We already lower structure and array comparisons to comparisons of the
individual components.  This is a necessary and usual step in
optimization, so I don't see it going away.

> For instance, it can be trivially extended to records and any other
> data structure, while the all()/any() approach is more cumbersome in
> that case.
>> Using ir_unop_any, we get stuck with:
>>       bvec4 a = bvec4(true, true, x > y, true);
>>       if (!any(not(a))) {
>>               ...
>>       }
>> It never gets reduced because an expression is either completely
>> constant or it's not constant at all.
> Perhaps this should be fixed.

Yes.  We need real ud-chains instead of the ad-hoc mechanisms that we
currently have.

> But in general I'm wondering whether attempting to write a great
> optimizer for GLSL IR is a good idea, or whether we should just
> convert the GLSL IR to LLVM, let the LLVM optimizers do their job and
> then convert back until all hardware has an LLVM backend.

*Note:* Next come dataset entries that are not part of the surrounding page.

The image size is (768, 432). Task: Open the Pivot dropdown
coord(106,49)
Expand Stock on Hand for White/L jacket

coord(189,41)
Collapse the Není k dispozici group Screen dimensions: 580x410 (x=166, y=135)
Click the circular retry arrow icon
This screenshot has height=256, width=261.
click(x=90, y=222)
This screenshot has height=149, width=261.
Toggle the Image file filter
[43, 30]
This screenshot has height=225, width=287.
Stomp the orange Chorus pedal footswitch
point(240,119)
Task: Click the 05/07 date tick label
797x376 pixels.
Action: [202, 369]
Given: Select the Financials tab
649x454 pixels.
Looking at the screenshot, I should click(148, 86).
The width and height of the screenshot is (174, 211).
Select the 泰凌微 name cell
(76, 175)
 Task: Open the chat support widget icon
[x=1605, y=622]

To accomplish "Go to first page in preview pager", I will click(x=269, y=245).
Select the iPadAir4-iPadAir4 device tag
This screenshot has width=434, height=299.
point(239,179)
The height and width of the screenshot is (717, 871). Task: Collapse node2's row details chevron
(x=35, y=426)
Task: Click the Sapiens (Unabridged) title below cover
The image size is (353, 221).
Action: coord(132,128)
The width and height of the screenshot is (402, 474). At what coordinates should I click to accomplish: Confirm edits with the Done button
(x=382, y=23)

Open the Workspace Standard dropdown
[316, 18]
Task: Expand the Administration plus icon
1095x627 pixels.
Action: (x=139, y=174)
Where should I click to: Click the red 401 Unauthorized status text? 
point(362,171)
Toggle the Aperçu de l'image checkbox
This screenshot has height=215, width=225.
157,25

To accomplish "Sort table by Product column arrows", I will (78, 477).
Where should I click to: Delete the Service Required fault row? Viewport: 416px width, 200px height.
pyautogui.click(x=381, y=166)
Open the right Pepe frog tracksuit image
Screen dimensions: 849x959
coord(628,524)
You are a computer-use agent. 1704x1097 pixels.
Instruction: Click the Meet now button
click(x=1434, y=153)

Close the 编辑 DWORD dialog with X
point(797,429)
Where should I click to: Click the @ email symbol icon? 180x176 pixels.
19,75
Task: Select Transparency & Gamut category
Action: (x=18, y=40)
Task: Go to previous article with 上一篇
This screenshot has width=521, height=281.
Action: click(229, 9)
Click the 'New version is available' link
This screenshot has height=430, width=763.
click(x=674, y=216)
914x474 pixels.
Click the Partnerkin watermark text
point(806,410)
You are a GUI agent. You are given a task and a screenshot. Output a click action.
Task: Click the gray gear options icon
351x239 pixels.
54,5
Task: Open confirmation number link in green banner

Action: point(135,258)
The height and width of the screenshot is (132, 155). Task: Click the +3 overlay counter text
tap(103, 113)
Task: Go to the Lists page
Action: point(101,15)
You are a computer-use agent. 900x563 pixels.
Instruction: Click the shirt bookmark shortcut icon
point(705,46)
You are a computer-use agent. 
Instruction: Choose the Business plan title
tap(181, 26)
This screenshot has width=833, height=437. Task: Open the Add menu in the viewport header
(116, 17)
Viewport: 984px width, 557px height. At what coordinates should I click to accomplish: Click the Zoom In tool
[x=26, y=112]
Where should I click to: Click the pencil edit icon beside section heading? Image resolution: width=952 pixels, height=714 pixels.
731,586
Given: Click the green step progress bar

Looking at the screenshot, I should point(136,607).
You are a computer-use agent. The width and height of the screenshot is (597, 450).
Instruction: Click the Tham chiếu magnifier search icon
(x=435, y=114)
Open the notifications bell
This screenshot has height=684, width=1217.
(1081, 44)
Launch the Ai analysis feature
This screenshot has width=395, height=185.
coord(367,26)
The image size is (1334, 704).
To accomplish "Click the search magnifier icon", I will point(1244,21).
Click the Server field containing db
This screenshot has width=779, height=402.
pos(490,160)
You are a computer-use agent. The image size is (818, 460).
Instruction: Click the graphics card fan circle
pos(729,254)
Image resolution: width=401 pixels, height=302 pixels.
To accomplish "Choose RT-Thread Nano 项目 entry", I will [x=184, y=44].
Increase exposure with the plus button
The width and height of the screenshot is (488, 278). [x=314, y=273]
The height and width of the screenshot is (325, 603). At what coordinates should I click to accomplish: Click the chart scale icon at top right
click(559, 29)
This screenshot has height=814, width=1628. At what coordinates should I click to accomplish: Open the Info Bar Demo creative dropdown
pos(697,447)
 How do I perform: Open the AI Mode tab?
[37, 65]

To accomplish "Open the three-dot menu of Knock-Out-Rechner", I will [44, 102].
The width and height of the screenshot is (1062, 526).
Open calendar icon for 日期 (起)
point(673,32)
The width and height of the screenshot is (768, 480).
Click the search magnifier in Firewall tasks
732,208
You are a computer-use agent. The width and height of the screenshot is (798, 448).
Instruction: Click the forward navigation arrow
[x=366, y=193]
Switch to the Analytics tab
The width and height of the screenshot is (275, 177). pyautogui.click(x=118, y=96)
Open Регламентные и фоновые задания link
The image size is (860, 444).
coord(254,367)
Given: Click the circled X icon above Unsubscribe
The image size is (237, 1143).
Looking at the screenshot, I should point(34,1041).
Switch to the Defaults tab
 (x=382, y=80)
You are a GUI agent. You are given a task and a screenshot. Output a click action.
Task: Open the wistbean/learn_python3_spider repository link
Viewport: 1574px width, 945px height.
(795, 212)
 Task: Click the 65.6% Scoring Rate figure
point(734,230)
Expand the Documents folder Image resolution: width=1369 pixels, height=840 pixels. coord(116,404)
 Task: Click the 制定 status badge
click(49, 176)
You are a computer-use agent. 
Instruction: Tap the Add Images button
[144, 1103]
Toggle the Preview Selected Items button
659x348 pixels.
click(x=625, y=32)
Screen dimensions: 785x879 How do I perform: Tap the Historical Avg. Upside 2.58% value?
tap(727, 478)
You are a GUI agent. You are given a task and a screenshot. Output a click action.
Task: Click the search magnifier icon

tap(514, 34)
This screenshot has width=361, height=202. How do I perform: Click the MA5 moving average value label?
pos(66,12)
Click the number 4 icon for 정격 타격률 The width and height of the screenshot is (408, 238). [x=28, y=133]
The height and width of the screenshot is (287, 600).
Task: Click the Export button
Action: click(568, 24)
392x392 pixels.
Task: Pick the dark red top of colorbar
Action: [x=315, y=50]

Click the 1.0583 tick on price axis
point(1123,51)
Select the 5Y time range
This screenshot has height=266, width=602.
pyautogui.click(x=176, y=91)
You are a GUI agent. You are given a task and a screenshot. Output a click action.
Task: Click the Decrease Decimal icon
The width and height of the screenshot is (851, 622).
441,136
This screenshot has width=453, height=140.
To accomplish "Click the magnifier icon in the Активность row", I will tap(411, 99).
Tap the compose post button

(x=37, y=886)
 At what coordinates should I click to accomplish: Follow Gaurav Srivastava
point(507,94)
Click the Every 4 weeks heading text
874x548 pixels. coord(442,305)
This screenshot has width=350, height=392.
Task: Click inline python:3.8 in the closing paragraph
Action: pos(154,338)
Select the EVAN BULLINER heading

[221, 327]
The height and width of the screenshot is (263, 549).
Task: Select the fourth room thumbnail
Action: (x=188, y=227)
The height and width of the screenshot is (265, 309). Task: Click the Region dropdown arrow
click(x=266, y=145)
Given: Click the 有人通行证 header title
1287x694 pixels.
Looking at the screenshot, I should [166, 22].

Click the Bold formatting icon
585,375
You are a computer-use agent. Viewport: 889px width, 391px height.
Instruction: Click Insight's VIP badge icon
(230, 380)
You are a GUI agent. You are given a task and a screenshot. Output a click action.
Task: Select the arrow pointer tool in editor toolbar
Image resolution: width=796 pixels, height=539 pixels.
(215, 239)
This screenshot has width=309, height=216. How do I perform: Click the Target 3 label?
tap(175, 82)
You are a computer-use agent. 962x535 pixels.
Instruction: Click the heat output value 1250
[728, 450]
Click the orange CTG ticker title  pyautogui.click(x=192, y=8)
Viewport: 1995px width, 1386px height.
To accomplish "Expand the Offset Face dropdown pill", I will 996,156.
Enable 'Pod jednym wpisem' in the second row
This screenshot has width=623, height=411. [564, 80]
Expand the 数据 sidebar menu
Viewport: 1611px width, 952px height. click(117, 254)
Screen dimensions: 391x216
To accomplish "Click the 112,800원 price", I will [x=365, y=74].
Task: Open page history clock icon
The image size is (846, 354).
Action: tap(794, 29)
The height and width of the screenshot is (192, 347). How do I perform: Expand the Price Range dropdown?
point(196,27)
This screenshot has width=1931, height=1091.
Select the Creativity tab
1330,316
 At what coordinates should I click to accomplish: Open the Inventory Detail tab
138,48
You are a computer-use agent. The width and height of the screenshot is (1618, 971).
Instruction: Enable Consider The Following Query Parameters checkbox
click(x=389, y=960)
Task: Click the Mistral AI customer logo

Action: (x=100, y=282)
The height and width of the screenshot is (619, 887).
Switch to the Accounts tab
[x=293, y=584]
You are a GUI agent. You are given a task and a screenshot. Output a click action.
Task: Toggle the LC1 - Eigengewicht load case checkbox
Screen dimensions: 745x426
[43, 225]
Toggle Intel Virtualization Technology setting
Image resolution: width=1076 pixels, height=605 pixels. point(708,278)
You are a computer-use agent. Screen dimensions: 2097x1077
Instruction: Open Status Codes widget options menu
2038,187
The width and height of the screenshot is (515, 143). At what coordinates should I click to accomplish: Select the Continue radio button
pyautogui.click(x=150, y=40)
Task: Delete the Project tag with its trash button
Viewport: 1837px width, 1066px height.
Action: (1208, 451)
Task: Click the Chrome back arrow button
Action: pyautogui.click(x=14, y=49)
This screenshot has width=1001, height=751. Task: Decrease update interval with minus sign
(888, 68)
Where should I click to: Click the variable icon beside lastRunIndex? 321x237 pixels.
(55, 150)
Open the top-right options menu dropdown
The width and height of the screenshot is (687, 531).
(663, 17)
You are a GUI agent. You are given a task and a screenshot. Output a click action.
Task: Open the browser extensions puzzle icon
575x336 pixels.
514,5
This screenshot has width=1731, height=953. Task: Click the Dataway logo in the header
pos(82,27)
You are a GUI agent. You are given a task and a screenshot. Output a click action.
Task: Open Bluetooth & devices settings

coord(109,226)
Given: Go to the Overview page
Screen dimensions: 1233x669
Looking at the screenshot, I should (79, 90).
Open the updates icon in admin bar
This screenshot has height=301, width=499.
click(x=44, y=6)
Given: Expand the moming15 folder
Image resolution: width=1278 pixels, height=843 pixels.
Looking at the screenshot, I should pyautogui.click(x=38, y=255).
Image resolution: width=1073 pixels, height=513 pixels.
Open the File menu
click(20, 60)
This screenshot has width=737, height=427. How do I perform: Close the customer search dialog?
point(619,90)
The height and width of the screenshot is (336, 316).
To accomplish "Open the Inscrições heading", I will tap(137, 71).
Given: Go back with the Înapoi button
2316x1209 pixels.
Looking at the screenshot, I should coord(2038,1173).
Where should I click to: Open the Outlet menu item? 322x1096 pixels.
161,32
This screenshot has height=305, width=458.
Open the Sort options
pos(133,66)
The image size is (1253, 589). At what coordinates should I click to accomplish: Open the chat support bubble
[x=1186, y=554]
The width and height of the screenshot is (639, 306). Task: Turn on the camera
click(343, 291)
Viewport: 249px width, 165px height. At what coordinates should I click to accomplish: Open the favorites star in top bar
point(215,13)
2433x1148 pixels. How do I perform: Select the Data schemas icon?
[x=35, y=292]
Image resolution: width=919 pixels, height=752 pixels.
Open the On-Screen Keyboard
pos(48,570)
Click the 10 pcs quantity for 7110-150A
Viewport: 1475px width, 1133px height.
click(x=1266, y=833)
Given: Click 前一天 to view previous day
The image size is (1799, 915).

Too bad LLVM doesn't have a clue about hardware that requires structured
branching.  Any decent optimizer for general purpose CPUs generates
spaghetti code.  It is, in the best case, really hard to convert
spaghetti code back into structured code.  Even worse, once you do that
you ruin a lot of the optimizations that you just worked so hard to get.

At least for fragment shaders, hardware is going to continue to look
like this for the foreseeable future.  Vertex shaders, geometry shaders,
and OpenCL kernels don't have the same issues.  Fragement shaders are
pretty important, though. :)

> In particular, I suspect that writing an optimizer that can decently
> handle long and complex OpenGL 4.1 shaders using
> EXT_shader_image_load_store, or OpenCL compute shaders (which come as
> LLVM IR anyway), and a code generator that can truly generate optimal
> hardware code, will need as much work as writing GCC or LLVM from
> scratch.
> I (mostly) did the GLSL->LLVM conversion code, but the other side,
> which is harder, is still missing.

One of our first projects after 7.9 is to add support for using LLVM to
generate software vertex shaders.

> Why did you not choose to not do that straight away, and instead opted
> for writing GLSL IR optimization passes?

GLSL requires a certain level of optimization just to perform semantic
checking on a shader.  We really haven't done very much beyond that.
That's in addition to my comments above about structured branching.  We
tried to take the path with the fewest unknowns.  That's also why we're
still generating the low-level Mesa IR.